- [Aim]: Pick out each line of the items below that contains the word "perform", and copy those lines.

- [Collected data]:
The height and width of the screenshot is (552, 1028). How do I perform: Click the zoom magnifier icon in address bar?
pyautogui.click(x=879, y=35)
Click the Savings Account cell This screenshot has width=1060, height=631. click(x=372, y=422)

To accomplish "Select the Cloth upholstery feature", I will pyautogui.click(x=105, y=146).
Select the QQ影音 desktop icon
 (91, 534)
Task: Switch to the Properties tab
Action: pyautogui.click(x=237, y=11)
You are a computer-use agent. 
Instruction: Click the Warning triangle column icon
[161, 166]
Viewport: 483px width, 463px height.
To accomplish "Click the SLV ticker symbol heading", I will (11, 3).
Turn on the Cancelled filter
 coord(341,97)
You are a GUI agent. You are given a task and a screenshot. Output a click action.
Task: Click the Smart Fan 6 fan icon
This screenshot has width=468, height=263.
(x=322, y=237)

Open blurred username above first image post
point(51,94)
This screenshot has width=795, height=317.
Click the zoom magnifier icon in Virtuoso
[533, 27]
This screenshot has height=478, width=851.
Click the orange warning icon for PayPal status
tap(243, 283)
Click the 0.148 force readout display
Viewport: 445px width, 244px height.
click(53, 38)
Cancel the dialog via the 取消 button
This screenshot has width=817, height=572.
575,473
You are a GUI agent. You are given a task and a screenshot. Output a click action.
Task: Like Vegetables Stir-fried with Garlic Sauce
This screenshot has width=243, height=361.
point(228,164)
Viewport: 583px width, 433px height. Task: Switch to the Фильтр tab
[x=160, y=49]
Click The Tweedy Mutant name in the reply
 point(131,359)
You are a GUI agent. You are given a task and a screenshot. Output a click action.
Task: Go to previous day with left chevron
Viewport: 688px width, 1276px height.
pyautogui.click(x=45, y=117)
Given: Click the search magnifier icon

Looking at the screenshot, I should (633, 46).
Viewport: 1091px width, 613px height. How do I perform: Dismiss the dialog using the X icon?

- [Response for this exercise]:
The height and width of the screenshot is (552, 1028). How do I perform: Click the zoom magnifier icon in address bar?
Viewport: 1091px width, 613px height. How do I perform: Dismiss the dialog using the X icon?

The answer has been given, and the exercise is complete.